* Rui Nuno Capela <rncbc(a)rncbc.org> wrote:
I've been testing 2.6.9-rc1-mm1-S3 SMP on a P4 HT
SUSE 9.1 Pro box. In
fact I've been struggling with the VP's ever since O3, while on
SMP/HT. It hasn't been a pleasent experience, to say the least.
My latest findings, S3 inclusive, goes something like this:
- can only have it stable or even bootable if CONFIG_SCHED_SMT is not
set.
- systematic hardlocks when jackd -R is started while on
softirq-preempt=1 and/or hardirq-preempt=1.

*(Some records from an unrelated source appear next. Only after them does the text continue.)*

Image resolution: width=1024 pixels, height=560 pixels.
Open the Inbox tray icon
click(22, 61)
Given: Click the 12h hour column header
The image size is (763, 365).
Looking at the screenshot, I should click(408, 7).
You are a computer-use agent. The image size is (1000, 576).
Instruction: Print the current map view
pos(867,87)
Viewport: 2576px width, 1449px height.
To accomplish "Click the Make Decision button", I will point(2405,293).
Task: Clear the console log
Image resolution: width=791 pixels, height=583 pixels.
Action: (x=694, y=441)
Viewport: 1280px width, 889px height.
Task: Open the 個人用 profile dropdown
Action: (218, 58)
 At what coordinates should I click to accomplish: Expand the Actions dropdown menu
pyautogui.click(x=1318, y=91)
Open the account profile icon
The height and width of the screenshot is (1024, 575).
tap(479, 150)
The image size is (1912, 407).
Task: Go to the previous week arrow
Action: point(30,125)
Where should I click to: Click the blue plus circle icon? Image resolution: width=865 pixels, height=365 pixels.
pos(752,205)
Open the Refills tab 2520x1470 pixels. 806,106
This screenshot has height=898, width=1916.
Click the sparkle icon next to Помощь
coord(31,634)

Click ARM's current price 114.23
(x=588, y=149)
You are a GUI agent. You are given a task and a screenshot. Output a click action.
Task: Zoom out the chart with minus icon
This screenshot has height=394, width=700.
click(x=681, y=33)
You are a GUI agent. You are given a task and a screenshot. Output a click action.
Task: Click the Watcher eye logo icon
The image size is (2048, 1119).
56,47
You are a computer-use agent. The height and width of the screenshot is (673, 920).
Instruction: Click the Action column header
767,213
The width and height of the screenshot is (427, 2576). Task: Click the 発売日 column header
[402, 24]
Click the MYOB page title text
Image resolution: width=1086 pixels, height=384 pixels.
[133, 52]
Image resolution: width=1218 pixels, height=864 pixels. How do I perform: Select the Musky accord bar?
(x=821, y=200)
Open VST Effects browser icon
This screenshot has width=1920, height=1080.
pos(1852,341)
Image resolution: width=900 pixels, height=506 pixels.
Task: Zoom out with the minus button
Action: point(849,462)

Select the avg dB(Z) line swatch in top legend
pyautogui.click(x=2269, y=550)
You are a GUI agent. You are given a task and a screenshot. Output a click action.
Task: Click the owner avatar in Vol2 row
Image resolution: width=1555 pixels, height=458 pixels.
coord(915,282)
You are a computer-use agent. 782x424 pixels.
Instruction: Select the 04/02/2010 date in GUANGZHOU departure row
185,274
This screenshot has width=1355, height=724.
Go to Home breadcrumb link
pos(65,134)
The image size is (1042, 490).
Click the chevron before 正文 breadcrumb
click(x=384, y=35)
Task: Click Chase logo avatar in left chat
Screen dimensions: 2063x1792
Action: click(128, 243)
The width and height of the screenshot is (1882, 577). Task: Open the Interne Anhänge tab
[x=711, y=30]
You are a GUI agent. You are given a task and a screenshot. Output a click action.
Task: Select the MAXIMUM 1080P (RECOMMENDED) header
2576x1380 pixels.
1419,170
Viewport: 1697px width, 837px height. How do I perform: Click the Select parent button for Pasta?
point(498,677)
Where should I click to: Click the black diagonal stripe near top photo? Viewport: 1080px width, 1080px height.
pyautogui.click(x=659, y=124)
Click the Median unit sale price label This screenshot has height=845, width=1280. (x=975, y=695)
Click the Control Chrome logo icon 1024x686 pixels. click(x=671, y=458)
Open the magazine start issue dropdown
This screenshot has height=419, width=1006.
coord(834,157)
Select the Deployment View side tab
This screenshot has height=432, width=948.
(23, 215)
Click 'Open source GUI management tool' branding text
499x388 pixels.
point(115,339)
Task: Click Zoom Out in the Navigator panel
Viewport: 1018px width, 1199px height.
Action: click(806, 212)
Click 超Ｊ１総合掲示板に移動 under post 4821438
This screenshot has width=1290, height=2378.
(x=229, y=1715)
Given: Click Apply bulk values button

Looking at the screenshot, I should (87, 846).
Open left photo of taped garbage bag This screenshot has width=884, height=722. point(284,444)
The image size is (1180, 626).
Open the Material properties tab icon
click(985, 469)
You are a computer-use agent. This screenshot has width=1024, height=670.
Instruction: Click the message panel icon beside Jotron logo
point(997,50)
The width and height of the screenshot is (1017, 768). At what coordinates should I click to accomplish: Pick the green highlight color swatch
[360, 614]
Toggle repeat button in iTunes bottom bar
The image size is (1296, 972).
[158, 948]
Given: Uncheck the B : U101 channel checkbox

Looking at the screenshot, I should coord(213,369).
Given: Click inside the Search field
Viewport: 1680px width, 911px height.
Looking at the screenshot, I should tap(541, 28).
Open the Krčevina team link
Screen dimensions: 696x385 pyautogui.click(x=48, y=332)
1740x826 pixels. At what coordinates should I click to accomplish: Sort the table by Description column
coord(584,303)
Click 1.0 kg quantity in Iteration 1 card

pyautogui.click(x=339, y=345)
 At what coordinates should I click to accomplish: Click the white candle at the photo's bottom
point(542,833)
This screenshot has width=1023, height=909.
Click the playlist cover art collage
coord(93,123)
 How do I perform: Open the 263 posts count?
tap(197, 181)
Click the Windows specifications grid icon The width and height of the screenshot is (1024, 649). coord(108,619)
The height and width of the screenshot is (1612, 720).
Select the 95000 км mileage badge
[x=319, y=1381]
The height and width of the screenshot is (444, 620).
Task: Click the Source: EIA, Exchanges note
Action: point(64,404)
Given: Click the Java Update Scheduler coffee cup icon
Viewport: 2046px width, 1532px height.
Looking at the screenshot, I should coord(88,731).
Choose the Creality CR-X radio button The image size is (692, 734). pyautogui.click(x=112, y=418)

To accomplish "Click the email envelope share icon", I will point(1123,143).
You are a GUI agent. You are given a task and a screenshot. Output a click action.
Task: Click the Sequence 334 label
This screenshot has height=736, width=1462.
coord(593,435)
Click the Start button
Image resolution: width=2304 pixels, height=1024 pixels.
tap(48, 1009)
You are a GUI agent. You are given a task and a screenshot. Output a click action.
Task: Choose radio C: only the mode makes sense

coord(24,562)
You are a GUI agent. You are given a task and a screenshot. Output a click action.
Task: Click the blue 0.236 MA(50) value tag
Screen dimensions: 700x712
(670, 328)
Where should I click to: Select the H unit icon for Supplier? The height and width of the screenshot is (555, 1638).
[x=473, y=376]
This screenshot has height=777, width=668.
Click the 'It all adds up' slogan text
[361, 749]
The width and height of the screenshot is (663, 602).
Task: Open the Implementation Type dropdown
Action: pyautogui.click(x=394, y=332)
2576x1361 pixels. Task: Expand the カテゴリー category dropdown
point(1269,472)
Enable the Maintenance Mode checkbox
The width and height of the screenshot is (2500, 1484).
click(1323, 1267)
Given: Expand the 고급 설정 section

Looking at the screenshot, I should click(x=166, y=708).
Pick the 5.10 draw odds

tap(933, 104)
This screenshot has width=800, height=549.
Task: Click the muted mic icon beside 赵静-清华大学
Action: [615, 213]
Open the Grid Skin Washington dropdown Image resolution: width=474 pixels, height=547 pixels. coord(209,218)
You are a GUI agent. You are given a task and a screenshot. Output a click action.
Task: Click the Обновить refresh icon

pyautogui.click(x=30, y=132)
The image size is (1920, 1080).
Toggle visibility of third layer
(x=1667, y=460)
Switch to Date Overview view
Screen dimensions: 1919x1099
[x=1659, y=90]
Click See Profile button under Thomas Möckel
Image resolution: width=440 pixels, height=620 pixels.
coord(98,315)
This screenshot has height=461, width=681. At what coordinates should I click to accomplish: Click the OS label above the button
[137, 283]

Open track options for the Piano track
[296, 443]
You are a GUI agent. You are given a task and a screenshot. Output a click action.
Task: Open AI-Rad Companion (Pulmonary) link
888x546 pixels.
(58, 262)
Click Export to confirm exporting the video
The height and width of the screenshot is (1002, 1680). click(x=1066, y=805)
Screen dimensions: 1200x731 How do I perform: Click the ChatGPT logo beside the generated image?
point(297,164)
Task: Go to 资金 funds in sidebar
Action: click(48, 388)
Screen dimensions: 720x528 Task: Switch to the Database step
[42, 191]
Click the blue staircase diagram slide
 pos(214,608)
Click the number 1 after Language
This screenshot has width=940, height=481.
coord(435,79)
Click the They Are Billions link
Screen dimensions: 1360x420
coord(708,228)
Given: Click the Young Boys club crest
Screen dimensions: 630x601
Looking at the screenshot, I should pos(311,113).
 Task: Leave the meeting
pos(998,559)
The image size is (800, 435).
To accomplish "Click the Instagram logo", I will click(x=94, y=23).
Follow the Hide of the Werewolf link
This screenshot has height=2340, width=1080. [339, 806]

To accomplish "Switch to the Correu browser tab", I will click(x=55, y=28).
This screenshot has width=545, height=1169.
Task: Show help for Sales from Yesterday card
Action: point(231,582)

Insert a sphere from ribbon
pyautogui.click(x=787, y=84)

- can't get to burn CD/DVDs at all, even with that scsi_ioctl.c
command verification bypass.
- can only pray while having the boot/init process reach the xdm login
prompt successfully.
More times than I find fair and enough, it simply dies on the beach,
so to speak. And to make things worst, right after when this happens,
some hardware components start behaving erratically. Only a (very)
cold boot (i.e. extreme power down) seems to be the solution to this
strange side-effect(s).
OTOH just by rebooting on a stable vanilla kernel ends all this crappy
annoyances ;)
i tried to reproduce your problems before with no luck. I tried your
.config on my dual P4/HT box. I am also testing the VP patchset on a
dual Celeron, an 8-way Xeon, an on an AMD64 box. So it is something
special to your setup.
the initial question is whether the VP patchset is stable if you apply
-S3 but disable all the following options:
CONFIG_PREEMPT_VOLUNTARY
CONFIG_PREEMPT_SOFTIRQS
CONFIG_PREEMPT_HARDIRQS
CONFIG_PREEMPT_BKL
CONFIG_PREEMPT_TIMING
CONFIG_LATENCY_TRACE
this should give you a close to vanilla kernel. Then once you have
established a 'known point of stability', could you enable the above
options one by one (and keeping the previous options enabled) and see
which one introduces the instability? My guess would be
PREEMPT_HARDIRQS.
to debug the hard-lockups, the most reliable way is to use
nmi_watchdog=1 and a serial console to another box. It's quite painful
to debug lockups without a serial console.
Ingo